Design a site like this with WordPress.com
Get started

Quick python exercises with DNA sequences

Python is one of the most used coding languages for analyzing biological data. It is often difficult to figure out where to start, so here are some easy and fun exercises to kick off that journey!

Let’s say that we are working with the complete genome of a ssDNA virus, Cyclovirus SL-108277, for simplicity sake.

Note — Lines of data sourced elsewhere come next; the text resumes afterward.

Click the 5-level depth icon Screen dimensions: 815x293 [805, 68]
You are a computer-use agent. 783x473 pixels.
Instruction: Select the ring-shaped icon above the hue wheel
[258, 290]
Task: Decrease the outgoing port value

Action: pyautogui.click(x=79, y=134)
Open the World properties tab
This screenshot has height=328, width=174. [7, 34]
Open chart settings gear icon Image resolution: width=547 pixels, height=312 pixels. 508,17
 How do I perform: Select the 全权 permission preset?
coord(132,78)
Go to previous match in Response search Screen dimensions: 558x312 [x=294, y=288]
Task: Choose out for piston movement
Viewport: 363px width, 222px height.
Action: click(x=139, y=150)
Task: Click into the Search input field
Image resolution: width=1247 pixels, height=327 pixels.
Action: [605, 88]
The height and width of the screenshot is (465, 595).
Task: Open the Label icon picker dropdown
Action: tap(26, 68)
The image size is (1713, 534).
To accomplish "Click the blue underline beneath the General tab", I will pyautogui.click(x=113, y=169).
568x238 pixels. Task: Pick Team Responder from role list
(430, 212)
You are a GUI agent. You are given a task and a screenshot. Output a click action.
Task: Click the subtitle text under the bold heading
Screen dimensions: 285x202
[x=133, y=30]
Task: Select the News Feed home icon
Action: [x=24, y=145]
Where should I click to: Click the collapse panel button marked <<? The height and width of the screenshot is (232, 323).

Its sequence is as follows.

>KJ831064.1 Cyclovirus SL-108277, complete genome
ACCCGTCACTTCGTTTCACTTCGTTCCAAATCCTTTCACTCGACTAGTGCGCCGCGTAGCGGCGCGTCAG
CACACACACACACACACTTGTGTAAGCGAGCGGTAGCGAGCGTTAGCCTCCCCTCCACTGTCTTAGCTTA
GCGACGGTTGGAACATGCTCAGACAGTGACTCACTGGCTGCAATGGCGTACGCACGTAGATACAGGTTCC
GTCGAAGACCGGTTCGCAAGATGCAAAGGCGTAGGCGTCGATTTCGTCGCCGTGCACGCCGTATGGGAAA
TTTGTTGTGCAAGCTTACGAGGGTTGTTACTATTGCTGTTGATCCTTCTAAAGTACAAATCCAAGATTTG
GCAGTTAATCCTCACGACATTCAAGAGTATGTTAACTTGGGAAAGCAATTTGAATTTTGCAAGTTCATCA
GCTGTAGAGTTCGTGTGATTCCTCATCAGAATGTGACAAATAATTCTACATCGTCGTTACCGAACTATTG
TATCTTACCTTGGCATTCCGCTACTCCACCTGGAAGTACTGGTTTTACTACGTATACTTCTCATGATCGG
GCAAAGGTGTATCGGTCCACTCAAAAGGCTCATATGAATTTTGTATGTTCTACGGCCTTTGAAGCTCAAA
TTGAATCGAAAAATGCTTCATCTTTTAATACTATAAAATGGAAACCTGATATTCGCTGGGATGCTGATAA
GACTTTAGCGCCTACGATAAGGACTGGGATTTTGGCTTTTCAAGGTGATGCGGATGCGCCGACGGGAGCA
AAATCAAAGTTTACAATATTTCAAGATTATATTTGTTTATTTAAGAATCAATGTATTTTGGAGACGTTTG
CTCCGCCGCCTACATTAGAGCATATGACACTTTAGTGTAATTCGTCTGTCGAAAGCGGTGTTTGTATAAT
TAATAAATTTGTATAATGTATCTGTGTCAATGTTGCTTGTTATCCATATTCTTTCACTTGTAAATTCCTC
GAATCCCCCTTTTACTTGTACTTTGTATGGGTATCGGTCCATGATTTTTAGCATTTCGTCGTATTTTATC
CATCCGTAGAAGTCGTCGATGATTACGTTTGGCTGTTGGTTGTATCCGTCCCACCATAGTCCTCTGGGTT
TGTAGTATATTGATTGGTTTGTTGCTTTTGCTTCTTCTAAGGCTCGTCTTGACTTTCCACTGCCTGGAGG
TCCCCAAAAGTAATATACAAGAGTTTTATGTTGTCTCTCTTGAATTGGTTTAACCATTCGTAAATATTCT
CGAATTCCTTTGTGGTATCTGATATACGCCGTGGGATGCTTGGTGGCAATATCTTGTAATGTGCTATTGC
TTTGTGCGATGGTTTCGACCACAGCTTGCAGATCTGAGCGATGTCCTTGGCTACAAGGTGTGCCCTTTTC
AAAATATATGCCTGATTTCGAACAGTATTTTTTGTTATCTTCGTCGGATCCATTTGCCTTCTCAAGATGG
ATTGAGTTATCGAGATGCTTTTTGATTTTGTTGAAGCGTATGGGTTTATGTAGATTACAGAATCCCTGAA
GGTGAATTGTCCCAGTATTCGGAGCGATTTCTTCTCCAACGATGCCATATTTGCAATATGTATTGATGAA
ATCTTCGCACTTTTTGTATGCCTCTTCTGTGTAATTATTCCACGTGAAACAGAATCGACGTACGTTTGCG
TTCATCGCAACGAAGTGACGGTATAGTATT

For easier access, putting the genome sequence inside a variable would be necessary. If the sequence was saved into your computer, you could always access it directly instead of pasting, but here we will just paste the entire sequence into a variable.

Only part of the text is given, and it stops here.